This week marked the launch of the COP26 climate talks in Katowice, Poland. The month-long negotiation session will address how to move the national governments of the world forward in achieving the goal of the Paris climate accord. Negotiators will work to establish a common set of rules for how countries move forward and stay on track towards the elimination of greenhouse gas emissions, including limiting the global temperature rise to 1.5 degrees Celsius (2.7 degrees Fahrenheit). The challenge facing negotiators will be to draw the line between how countries communicate their goals and how they are carried out — how they establish a universal set of rules and their incentives.
The stakes are high: A plan to achieve the goal of the Paris Agreement that establishes rules and provides accountability will be central to the success of international climate change policy moving forward. Under the terms of the Paris agreement, pledges made to reduce greenhouse gas emissions by their national level must be translated into a standardized list of commitments known as the Nationally Determined Contributions (NDCs). Each country must then enter into bilateral and multilateral agreements to implement its collective “stocktake” to reduce emissions.
In the COP22 meeting last year, national governments committed to transforming how they implement their collective pledges into an action plan and document that will be published by the time of the next COP24 meeting in 2020. This process will be essential to ensure that each country is consistently and properly accounting for its emissions and measuring its progress against its national policy commitments.
With many people looking to hear information and find guidance from the United States on this important issue, the White House has engaged in a series of contradictory and contradictory statements regarding the commitment the United States will make.
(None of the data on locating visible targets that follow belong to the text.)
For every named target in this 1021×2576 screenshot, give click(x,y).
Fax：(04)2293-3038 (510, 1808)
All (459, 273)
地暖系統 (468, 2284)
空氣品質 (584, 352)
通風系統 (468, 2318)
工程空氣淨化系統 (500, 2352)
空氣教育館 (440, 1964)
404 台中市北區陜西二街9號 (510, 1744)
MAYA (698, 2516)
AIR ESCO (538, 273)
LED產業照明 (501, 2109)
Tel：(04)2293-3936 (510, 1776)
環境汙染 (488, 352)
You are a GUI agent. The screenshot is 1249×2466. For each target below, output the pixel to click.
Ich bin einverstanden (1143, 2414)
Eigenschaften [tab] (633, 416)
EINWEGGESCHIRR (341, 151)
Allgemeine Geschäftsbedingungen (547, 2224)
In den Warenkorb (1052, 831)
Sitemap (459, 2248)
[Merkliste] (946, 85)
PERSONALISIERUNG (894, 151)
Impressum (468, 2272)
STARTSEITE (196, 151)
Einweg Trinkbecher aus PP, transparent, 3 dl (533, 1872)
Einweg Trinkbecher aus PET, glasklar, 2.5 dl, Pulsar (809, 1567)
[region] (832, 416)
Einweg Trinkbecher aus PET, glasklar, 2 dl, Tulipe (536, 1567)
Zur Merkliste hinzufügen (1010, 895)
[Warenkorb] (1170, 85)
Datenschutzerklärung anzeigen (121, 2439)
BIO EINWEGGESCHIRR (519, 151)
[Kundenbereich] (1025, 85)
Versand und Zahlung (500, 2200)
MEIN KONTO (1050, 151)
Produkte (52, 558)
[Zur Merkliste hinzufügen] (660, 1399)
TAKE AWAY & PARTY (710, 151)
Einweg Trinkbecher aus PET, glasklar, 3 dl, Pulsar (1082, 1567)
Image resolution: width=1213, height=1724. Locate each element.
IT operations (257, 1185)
Last week, the White House announced that the U.S. will not be submitting the public comments necessary to participate in the COP26 meetings, and yet now President Trump and his cabinet members are announcing proposals and statements regarding the Paris Agreement that seem deliberately designed to undermine the global effort to meet the goals set forth in the agreement.
The fact that statements and proposals from the highest levels of U.S. policy-making are not true has the potential to obscure the good work that has been done by states and local governments in advance of the negotiations in Katowice. These entities should remain strong advocates for the Paris climate targets and cooperative efforts to combat climate change, and they should continue to help the United States with its commitment to meeting the Paris climate targets.
The COP26 meetings in Katowice are a crucial opportunity for states and local governments to show the world the potential the United States has as a leader in addressing climate change. The government’s own statements and rhetoric of the White House show the political risk involved in being an advocate for the Paris Agreement, and it’s important that states and local governments maintain their legitimacy and the future of their multilateral discussions without any political tampering.
Bringing integrity to climate action won’t be easy. The whole concept of a global climate agreement is based on the idea that countries may have different economic and political interests, but they all share a common goal of reducing greenhouse gas emissions and making the planet a better place. That objective has not been reached yet, but if governments come together to create robust rules that are transparent and accountable, they may yet achieve their shared objective.
The international community recognizes the strong role states can play in achieving a positive outcome at COP26, but only if they are recognized for their leadership, and the role they play in addressing climate change should not be undermined by politics.